[Stored data]
--------------------

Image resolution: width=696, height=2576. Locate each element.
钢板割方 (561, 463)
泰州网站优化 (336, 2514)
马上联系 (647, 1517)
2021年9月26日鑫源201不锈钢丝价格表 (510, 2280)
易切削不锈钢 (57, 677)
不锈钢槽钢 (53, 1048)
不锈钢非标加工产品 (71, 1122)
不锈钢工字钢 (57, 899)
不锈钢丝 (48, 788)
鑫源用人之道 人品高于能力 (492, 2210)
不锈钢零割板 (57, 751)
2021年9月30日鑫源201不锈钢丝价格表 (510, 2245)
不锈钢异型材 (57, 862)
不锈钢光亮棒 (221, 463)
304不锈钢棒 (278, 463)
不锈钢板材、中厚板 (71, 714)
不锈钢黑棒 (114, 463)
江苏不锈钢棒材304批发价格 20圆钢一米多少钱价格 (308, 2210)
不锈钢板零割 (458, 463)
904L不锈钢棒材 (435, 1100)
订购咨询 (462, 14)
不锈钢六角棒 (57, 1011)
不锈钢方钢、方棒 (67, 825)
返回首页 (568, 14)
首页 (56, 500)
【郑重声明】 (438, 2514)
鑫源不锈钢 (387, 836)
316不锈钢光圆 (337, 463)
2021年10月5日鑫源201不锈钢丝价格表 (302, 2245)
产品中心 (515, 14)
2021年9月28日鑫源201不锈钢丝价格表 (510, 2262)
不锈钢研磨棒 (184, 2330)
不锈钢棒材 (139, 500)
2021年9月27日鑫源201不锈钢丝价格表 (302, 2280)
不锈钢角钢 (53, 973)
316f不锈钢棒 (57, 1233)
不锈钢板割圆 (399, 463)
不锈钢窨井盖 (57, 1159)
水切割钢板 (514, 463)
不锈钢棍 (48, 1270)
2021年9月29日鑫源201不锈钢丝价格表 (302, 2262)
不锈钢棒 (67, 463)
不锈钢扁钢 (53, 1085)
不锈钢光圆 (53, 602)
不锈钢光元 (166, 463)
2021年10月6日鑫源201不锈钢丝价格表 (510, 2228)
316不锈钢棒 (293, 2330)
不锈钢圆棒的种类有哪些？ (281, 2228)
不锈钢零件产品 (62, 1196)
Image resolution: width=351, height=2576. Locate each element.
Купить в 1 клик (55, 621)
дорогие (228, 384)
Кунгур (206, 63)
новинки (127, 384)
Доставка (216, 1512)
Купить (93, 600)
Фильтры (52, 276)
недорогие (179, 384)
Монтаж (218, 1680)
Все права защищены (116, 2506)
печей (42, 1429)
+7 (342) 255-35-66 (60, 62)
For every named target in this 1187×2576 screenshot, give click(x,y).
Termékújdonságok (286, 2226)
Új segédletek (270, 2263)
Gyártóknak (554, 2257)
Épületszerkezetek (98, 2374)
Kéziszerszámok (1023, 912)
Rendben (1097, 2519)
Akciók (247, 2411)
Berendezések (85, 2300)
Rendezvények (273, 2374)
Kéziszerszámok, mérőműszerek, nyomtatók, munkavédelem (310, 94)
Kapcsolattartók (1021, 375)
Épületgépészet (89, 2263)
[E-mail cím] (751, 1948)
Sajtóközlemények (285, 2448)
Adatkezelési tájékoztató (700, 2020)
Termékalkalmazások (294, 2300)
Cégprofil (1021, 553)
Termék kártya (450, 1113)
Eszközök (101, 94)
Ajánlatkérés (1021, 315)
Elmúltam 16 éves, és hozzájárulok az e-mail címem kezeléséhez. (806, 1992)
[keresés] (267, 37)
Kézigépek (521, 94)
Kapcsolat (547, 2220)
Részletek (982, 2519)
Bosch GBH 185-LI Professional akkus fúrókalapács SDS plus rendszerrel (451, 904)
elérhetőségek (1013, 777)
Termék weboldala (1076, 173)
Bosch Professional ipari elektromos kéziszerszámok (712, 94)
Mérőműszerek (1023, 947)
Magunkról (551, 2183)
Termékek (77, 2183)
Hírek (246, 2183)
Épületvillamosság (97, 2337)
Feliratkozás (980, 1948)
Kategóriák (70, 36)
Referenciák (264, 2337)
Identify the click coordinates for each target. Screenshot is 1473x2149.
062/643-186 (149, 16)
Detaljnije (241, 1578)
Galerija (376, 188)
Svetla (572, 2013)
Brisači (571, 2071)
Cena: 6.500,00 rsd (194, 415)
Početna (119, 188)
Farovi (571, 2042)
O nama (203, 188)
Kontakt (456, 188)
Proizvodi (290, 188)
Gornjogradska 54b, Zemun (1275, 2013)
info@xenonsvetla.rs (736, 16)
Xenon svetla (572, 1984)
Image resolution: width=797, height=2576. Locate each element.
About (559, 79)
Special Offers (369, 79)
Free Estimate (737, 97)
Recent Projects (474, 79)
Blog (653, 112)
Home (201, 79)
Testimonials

--------------------

§ **Task goal**
Rewrite the whole listing, swapping "Rendben" for "Elfogadom" and leaving every other line unchanged.

§ **Solved problem**
Image resolution: width=696, height=2576. Locate each element.
钢板割方 (561, 463)
泰州网站优化 (336, 2514)
马上联系 (647, 1517)
2021年9月26日鑫源201不锈钢丝价格表 (510, 2280)
易切削不锈钢 (57, 677)
不锈钢槽钢 (53, 1048)
不锈钢非标加工产品 (71, 1122)
不锈钢工字钢 (57, 899)
不锈钢丝 (48, 788)
鑫源用人之道 人品高于能力 (492, 2210)
不锈钢零割板 (57, 751)
2021年9月30日鑫源201不锈钢丝价格表 (510, 2245)
不锈钢异型材 (57, 862)
不锈钢光亮棒 (221, 463)
304不锈钢棒 (278, 463)
不锈钢板材、中厚板 (71, 714)
不锈钢黑棒 (114, 463)
江苏不锈钢棒材304批发价格 20圆钢一米多少钱价格 (308, 2210)
不锈钢板零割 (458, 463)
904L不锈钢棒材 (435, 1100)
订购咨询 (462, 14)
不锈钢六角棒 (57, 1011)
不锈钢方钢、方棒 (67, 825)
返回首页 (568, 14)
首页 (56, 500)
【郑重声明】 (438, 2514)
鑫源不锈钢 (387, 836)
316不锈钢光圆 (337, 463)
2021年10月5日鑫源201不锈钢丝价格表 (302, 2245)
产品中心 (515, 14)
2021年9月28日鑫源201不锈钢丝价格表 (510, 2262)
不锈钢研磨棒 (184, 2330)
不锈钢棒材 (139, 500)
2021年9月27日鑫源201不锈钢丝价格表 (302, 2280)
不锈钢角钢 (53, 973)
316f不锈钢棒 (57, 1233)
不锈钢板割圆 (399, 463)
不锈钢窨井盖 (57, 1159)
水切割钢板 (514, 463)
不锈钢棍 (48, 1270)
2021年9月29日鑫源201不锈钢丝价格表 (302, 2262)
不锈钢棒 (67, 463)
不锈钢扁钢 (53, 1085)
不锈钢光圆 (53, 602)
不锈钢光元 (166, 463)
2021年10月6日鑫源201不锈钢丝价格表 (510, 2228)
316不锈钢棒 (293, 2330)
不锈钢圆棒的种类有哪些？ (281, 2228)
不锈钢零件产品 (62, 1196)
Image resolution: width=351, height=2576. Locate each element.
Купить в 1 клик (55, 621)
дорогие (228, 384)
Кунгур (206, 63)
новинки (127, 384)
Доставка (216, 1512)
Купить (93, 600)
Фильтры (52, 276)
недорогие (179, 384)
Монтаж (218, 1680)
Все права защищены (116, 2506)
печей (42, 1429)
+7 (342) 255-35-66 (60, 62)
For every named target in this 1187×2576 screenshot, give click(x,y).
Termékújdonságok (286, 2226)
Új segédletek (270, 2263)
Gyártóknak (554, 2257)
Épületszerkezetek (98, 2374)
Kéziszerszámok (1023, 912)
Elfogadom (1097, 2519)
Akciók (247, 2411)
Berendezések (85, 2300)
Rendezvények (273, 2374)
Kéziszerszámok, mérőműszerek, nyomtatók, munkavédelem (310, 94)
Kapcsolattartók (1021, 375)
Épületgépészet (89, 2263)
[E-mail cím] (751, 1948)
Sajtóközlemények (285, 2448)
Adatkezelési tájékoztató (700, 2020)
Termékalkalmazások (294, 2300)
Cégprofil (1021, 553)
Termék kártya (450, 1113)
Eszközök (101, 94)
Ajánlatkérés (1021, 315)
Elmúltam 16 éves, és hozzájárulok az e-mail címem kezeléséhez. (806, 1992)
[keresés] (267, 37)
Kézigépek (521, 94)
Kapcsolat (547, 2220)
Részletek (982, 2519)
Bosch GBH 185-LI Professional akkus fúrókalapács SDS plus rendszerrel (451, 904)
elérhetőségek (1013, 777)
Termék weboldala (1076, 173)
Bosch Professional ipari elektromos kéziszerszámok (712, 94)
Mérőműszerek (1023, 947)
Magunkról (551, 2183)
Termékek (77, 2183)
Hírek (246, 2183)
Épületvillamosság (97, 2337)
Feliratkozás (980, 1948)
Kategóriák (70, 36)
Referenciák (264, 2337)
Identify the click coordinates for each target. Screenshot is 1473x2149.
062/643-186 (149, 16)
Detaljnije (241, 1578)
Galerija (376, 188)
Svetla (572, 2013)
Brisači (571, 2071)
Cena: 6.500,00 rsd (194, 415)
Početna (119, 188)
Farovi (571, 2042)
O nama (203, 188)
Kontakt (456, 188)
Proizvodi (290, 188)
Gornjogradska 54b, Zemun (1275, 2013)
info@xenonsvetla.rs (736, 16)
Xenon svetla (572, 1984)
Image resolution: width=797, height=2576. Locate each element.
About (559, 79)
Special Offers (369, 79)
Free Estimate (737, 97)
Recent Projects (474, 79)
Blog (653, 112)
Home (201, 79)
Testimonials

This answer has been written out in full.